Yang Tao, Deputy Director of National Institution for Financial and Development
The term “financial powerhouse” refers to two concepts: how to address the issue of China's enormous but underdeveloped national finance system, and how to serve the strategy of making China a stronger country. Digital finance will alter the aspects, functions, and efficiency of finance, hence altering its essential competitiveness. This is about the core competitiveness of finance from an international standpoint, thus the historical purpose of digital finance is quite basic.
Digital economy has already been clearly defined, which refers to economic activities that use digitized knowledge and information as production factors, with modern information networks as important carriers, and the efficient use of technology as the driving force for efficiency improvement and economic structural optimization.
Correspondingly, the definition of financial activities is similar. For example, in the macro-financial field, the emergence of big data and artificial intelligence (AI) is helpful for macro-financial analysis, especially statistical analysis. In recent years, central banks of various countries have made efforts to use new technologies for monetary policy operations and financial risk identification. From a micro perspective, these new technologies have profound effects on the experimental analysis of individual behaviors in financial markets and the identification and pricing of risks.
Understanding technology financing involves investigating challenges on both the demand and supply sides. For example, we currently prioritize supporting technology businesses that fulfill policy criteria, but focusing on general technological l innovation activities is insufficient because only technology companies that meet policy requirements receive financial support.
There are also shortcomings in balancing major basic technological innovations with applied technological innovations, as well as in considering the resilience and effective demand capacity of technology companies from the demand side. When it comes to the supply side, whether it is at the top-level design level or how financial institutions match the valuation characteristics of technology companies and discover their features, it is difficult to ensure professionalism in every field when tech companies are seeking financial technology, as there are too many subsectors in the technology sector.
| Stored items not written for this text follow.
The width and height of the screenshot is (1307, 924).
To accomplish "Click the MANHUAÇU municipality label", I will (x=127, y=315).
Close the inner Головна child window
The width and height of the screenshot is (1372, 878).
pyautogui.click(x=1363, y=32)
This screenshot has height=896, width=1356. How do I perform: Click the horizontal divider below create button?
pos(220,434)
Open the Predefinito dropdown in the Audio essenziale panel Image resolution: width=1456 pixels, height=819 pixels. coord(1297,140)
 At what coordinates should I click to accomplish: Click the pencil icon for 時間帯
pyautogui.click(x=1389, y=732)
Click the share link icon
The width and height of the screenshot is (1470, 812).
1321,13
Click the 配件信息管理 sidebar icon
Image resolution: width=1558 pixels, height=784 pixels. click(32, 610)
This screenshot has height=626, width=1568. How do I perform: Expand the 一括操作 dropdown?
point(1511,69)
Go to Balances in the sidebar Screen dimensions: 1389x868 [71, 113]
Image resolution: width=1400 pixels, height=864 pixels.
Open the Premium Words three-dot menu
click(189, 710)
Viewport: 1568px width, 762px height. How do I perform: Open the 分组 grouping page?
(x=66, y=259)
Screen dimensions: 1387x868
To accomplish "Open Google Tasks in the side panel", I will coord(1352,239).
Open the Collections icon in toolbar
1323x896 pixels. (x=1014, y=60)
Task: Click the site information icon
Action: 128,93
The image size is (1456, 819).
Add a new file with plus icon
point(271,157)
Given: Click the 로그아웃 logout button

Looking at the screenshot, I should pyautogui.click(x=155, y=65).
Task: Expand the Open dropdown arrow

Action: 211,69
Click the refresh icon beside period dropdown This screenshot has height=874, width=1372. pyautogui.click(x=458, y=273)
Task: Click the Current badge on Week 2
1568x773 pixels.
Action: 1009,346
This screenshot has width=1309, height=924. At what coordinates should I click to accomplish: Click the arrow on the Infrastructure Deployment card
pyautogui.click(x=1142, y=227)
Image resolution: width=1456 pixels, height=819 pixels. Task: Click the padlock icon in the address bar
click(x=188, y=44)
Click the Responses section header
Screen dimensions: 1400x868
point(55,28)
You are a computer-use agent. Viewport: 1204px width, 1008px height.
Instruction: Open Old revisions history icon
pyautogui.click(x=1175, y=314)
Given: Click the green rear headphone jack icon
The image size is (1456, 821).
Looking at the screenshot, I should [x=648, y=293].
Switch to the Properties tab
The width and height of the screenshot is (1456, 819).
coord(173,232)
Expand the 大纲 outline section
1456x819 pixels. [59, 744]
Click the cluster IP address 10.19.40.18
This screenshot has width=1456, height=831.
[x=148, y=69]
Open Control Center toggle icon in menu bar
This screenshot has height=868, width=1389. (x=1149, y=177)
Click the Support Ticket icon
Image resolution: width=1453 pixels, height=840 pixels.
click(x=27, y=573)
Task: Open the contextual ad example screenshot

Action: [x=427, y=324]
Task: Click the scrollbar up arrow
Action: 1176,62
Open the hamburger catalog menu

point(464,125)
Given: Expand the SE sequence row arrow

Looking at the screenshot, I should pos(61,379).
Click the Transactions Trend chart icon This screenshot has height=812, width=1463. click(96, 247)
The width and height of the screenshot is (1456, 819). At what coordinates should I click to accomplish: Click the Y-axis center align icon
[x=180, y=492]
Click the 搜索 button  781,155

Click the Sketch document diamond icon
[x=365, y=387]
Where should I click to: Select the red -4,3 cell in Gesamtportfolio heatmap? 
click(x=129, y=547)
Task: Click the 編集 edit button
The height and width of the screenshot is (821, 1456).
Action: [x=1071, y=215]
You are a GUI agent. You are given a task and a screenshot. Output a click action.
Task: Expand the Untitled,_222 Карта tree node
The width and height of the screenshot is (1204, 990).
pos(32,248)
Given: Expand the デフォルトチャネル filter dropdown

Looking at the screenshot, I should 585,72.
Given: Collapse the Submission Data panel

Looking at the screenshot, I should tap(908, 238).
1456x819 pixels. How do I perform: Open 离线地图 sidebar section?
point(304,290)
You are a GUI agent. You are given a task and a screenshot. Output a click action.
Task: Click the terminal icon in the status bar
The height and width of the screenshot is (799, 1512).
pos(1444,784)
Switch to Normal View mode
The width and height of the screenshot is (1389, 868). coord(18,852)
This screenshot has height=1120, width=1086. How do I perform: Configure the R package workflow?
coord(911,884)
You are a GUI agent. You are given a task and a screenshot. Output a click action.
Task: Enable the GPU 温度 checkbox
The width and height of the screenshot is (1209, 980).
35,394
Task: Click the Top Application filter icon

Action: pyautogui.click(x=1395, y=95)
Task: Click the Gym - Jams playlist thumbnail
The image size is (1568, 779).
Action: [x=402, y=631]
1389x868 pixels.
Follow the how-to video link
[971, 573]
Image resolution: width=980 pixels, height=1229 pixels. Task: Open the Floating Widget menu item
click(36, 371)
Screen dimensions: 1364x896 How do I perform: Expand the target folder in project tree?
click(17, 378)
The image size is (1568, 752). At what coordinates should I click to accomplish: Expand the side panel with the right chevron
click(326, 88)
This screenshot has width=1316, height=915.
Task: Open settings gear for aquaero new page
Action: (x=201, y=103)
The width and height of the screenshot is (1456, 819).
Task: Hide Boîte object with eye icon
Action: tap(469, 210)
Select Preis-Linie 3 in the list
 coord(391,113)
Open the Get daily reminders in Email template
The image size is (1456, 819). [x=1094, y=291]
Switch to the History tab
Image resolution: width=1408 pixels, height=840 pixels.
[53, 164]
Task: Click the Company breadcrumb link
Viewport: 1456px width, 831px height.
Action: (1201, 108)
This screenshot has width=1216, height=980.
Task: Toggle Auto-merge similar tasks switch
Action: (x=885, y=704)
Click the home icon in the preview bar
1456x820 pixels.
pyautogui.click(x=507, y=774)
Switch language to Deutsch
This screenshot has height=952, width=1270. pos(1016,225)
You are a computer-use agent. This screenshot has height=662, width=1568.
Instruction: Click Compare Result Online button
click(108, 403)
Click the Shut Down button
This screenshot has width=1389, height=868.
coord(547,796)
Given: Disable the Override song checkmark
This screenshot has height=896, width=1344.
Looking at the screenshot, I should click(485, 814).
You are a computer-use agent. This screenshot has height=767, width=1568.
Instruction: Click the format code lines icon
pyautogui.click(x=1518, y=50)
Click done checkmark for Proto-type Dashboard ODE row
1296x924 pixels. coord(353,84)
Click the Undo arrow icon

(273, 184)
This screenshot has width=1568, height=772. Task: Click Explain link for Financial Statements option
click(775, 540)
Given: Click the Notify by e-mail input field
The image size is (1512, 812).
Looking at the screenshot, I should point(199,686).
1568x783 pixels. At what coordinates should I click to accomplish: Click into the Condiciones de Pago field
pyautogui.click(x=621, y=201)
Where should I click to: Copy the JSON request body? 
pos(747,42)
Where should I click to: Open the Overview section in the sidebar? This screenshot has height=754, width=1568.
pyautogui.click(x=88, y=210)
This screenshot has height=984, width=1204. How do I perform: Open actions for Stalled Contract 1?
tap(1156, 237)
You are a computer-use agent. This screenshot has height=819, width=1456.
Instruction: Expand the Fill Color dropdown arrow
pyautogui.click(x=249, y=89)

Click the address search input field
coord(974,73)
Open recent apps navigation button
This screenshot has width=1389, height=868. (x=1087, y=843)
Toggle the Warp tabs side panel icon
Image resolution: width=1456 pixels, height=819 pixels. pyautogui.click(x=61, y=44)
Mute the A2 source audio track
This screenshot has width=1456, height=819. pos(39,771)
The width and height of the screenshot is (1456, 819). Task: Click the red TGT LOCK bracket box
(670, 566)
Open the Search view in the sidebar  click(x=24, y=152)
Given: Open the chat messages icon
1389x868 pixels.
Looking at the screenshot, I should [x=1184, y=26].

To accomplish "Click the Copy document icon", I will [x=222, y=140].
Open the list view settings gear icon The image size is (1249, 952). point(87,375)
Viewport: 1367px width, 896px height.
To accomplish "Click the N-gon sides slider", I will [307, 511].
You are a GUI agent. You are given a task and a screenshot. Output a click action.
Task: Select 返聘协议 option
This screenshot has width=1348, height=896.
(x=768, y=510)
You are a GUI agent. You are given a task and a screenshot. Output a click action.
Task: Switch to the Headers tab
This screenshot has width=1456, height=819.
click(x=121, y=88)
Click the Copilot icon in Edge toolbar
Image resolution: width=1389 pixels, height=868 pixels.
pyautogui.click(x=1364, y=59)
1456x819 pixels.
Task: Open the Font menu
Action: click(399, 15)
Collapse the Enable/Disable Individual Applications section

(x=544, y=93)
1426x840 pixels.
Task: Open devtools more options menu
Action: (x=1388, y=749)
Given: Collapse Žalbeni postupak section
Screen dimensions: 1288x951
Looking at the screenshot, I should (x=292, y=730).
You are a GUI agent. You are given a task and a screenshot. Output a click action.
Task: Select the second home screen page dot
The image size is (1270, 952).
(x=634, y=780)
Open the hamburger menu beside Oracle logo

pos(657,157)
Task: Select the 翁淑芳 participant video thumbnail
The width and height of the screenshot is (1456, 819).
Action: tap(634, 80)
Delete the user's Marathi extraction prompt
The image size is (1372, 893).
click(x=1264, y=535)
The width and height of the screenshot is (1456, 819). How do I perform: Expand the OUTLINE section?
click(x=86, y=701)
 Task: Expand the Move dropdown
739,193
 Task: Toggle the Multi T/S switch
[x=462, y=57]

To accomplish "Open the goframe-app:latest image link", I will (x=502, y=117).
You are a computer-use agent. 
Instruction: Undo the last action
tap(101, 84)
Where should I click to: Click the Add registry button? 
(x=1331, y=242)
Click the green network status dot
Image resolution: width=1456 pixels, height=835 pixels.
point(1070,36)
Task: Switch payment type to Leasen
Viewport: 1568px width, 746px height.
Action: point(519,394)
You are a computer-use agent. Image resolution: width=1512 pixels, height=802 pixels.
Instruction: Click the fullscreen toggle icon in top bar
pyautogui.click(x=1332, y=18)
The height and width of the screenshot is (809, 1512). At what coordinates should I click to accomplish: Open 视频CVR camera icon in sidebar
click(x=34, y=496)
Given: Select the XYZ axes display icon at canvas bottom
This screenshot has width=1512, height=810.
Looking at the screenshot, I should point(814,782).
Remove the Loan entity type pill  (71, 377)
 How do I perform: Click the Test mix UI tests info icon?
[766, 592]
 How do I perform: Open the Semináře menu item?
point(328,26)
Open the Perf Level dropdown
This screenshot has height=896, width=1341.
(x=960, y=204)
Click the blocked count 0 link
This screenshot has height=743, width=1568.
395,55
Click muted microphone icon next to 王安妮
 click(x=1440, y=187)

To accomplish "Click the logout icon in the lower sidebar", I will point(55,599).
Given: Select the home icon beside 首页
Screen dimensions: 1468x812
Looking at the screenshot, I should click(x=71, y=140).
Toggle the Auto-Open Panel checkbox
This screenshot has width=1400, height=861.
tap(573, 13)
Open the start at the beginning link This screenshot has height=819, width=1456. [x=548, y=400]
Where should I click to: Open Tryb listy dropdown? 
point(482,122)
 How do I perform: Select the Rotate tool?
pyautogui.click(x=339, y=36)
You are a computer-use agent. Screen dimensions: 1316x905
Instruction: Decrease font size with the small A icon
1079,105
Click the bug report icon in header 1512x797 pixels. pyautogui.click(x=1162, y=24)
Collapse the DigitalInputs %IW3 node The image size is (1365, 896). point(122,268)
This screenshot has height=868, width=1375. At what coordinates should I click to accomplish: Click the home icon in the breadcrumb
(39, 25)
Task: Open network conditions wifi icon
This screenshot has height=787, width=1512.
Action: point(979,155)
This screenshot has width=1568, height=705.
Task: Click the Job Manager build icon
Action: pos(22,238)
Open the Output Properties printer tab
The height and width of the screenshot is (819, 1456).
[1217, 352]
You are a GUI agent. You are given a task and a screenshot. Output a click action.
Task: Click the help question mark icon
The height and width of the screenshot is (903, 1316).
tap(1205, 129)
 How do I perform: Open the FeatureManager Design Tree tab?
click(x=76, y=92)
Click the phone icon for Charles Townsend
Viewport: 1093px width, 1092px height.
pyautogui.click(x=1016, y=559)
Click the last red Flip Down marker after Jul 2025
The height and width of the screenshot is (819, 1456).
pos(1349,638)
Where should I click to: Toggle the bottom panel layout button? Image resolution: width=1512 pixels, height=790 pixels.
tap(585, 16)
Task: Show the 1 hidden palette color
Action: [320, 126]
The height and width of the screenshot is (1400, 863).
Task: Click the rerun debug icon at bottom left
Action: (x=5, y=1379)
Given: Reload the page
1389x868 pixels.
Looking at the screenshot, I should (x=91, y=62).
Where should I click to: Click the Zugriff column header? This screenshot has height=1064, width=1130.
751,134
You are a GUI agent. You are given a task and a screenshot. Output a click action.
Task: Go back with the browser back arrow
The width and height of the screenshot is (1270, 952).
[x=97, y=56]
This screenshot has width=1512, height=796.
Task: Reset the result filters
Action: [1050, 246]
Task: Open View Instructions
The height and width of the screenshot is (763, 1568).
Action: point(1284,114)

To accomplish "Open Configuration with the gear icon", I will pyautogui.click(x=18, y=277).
In addition, there are also issues related to cooperative ecology and accountability-sharing mechanisms. If focused on these areas, digital finance has great potential.
When comparing digitalization to inclusive finance and pension finance, there are certain similarities, as evidenced by the fact that digital finance can increase overall financial efficiency. As long as general financial efficiency improves, so will the efficiency and benefits of financial matching. We can fully utilize the role of resource allocation in digital finance and match appropriate financial products with clients, resulting in a “precision treatment” impact.
Green finance in its development has also encountered significant pain points, such as the difficulty in effectively monitoring, measuring, and verifying the effective recommendations of green products or green ESG values. The possibility of “greenwashing” has increased as a result of rising information asymmetry caused by a lack of environmental information, particularly since financial transformation necessitates more effective use of digital technologies. Overemphasis on “greenness” may increase the operating costs of operating institutions and affect the sustainability of operations by increasing risk and vulnerability. Digital finance and financial technology approaches will assist to ease these conflicts, promote standardization and transparency in green financial services, and improve green financing, investment, asset management, carbon accounting, and other areas.